The protocol has been approved by the Institutional Review Board (or Ethics Committee) of Naples “Federico II” and is performed according to Good Clinical Practice guidelines and the Declaration of Helsinki.

4.3. Cell Cultures

The BJ (human foreskin fibroblasts; ATCC accession number CRL-2522) was from ATCC (LGC Standards, Milan, Italy) and were grown in DMEM (Life Technologies, Carlsbad, CA, USA) with 10% FBS. BJ cells were obtained from ATCC at the 6th passage, subcultured and frozen in stock vials; they were used between the 1st and 10th passage in culture.

Primary skin fibroblasts isolated from punch biopsies of SSc and healthy skin were mechanically dissociated under a light microscope and trypsinizated, as previously described [31,48]. Cells were plated and cultured in monolayer in DMEM (Life Technologies) supplemented with 10% heat inactivated FBS (Life Technologies), 100 U/mL penicillin G sodium and 100 mg/mL streptomycin sulfate, at 37 °C, in a humidified atmosphere of 5% CO₂. Fibroblasts from both normal subjects and SSc patients were used between the 3rd and 10th passage in culture.
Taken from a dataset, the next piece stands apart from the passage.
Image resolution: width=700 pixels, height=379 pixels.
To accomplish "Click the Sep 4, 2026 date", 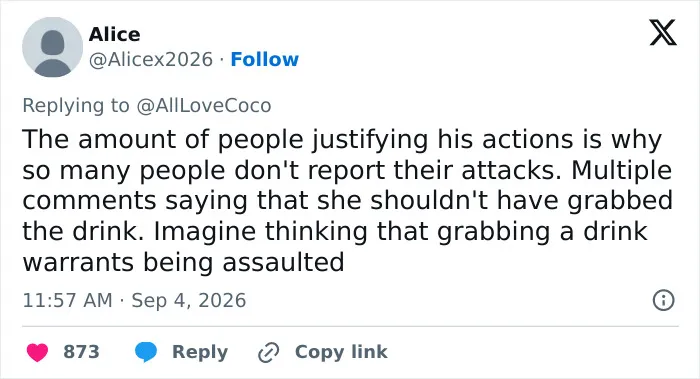I will click(188, 300).
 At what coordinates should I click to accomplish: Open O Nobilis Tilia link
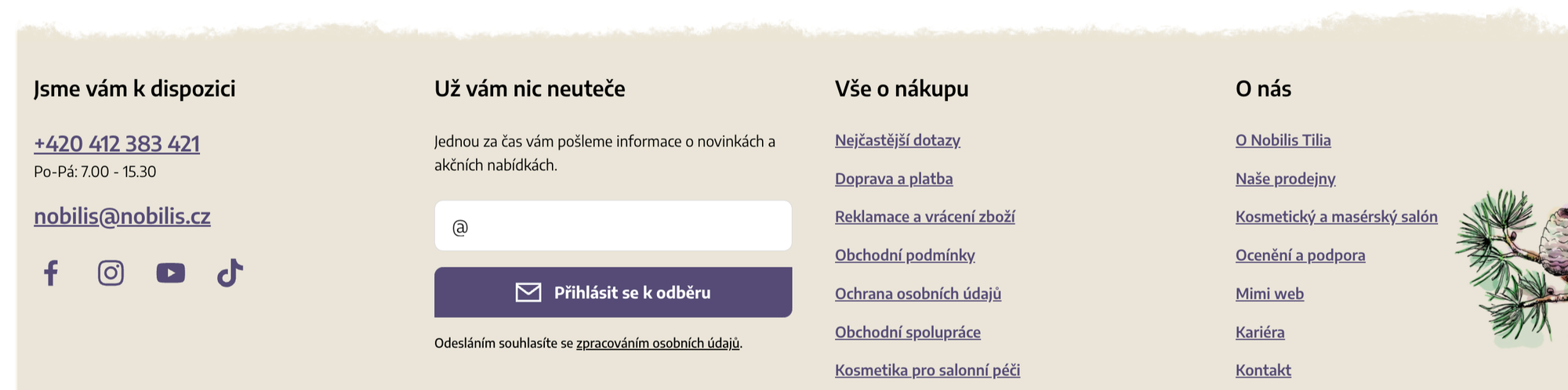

4.4. Fibroblast Proliferation Assay

Human skin fibroblasts were serum-starved overnight using DMEM 0.1% BSA, plated at 5 × 10³ cells/well in 96-well plates, and incubated with cell culture medium alone or with specific agonists, fMLF (10⁻⁸ M), uPAR_84–95 (10⁻⁸ M) and WKYMVm peptide (10⁻⁸ M), or with 10% FBS for 1, 24, 48, 72 and 144 h at 37 °C, 5% CO₂. At the end of the incubation, 20 μL/well CellTiter-96 was added. After incubation at 37 °C for 2 h, the absorbance was determined by an ELISA reader (Bio-Rad) at a wavelength of 490 nm.

4.5. Western Blot

Cells were harvested in RIPA lysis buffer (20 mM Tris-HCl pH 7.5, 150 mM NaCl, 1 mM Na₂ EDTA, 1 mM EGTA, 1% NP-40, 1% sodium deoxycholate, 2.5 mM sodium pyrophosphate, 1 mM β-glycerophosphate, 1 mM Na₃VO₄ and 1 µg/mL leupeptin) supplemented with a cocktail of proteases and phosphatases inhibitors. Fifty micrograms of protein were electrophoresed on a 10% SDS-PAGE and transferred onto a polyvinylidene fluoride membrane. The membrane was blocked with 5% nonfat dry milk and probed with specific antibodies: rabbit anti-phospho-c-myc (1 μg/mL), mouse anti-c-myc (1 μg/mL), rabbit anti-ciclyn D1 (1 μg/mL) and mouse anti-actin (0.5 μg/mL). Finally, washed filters were incubated with HRP-conjugated anti-rabbit or anti-mouse Abs. The immunoreactive bands were detected by a chemiluminescence kit and quantified by densitometry (ChemiDoc XRS, Bio-Rad).

4.6. Statistical Analysis

All statistical analyses were performed using GraphPad Prism 5.0 software (GraphPad). All the experiments were performed at least in triplicate. The results are expressed as mean ± SEM. Values from groups were compared using a paired Student’s t-test [49]. Differences were considered significant when p < 0.05.

5. Conclusions

The dermal fibroblasts are crucial executors of wound healing, and their proliferation is a key determinant during the cascade of healing. Our results suggested that the FPRs/uPAR axis is involved in dermal fibroblast proliferation and cell cycle progression. The proliferation of dermal fibroblasts is dysregulated in SSc, and FPRs/uPAR targeting may be a suitable strategy for anti-fibrotic intervention. In fact, the inhibition of FPRs/uPAR by specific small molecules blocks dermal fibroblast proliferation. These findings will provide new targets and strategies for clinical interventions in chronic skin wounds and fibroproliferative disease.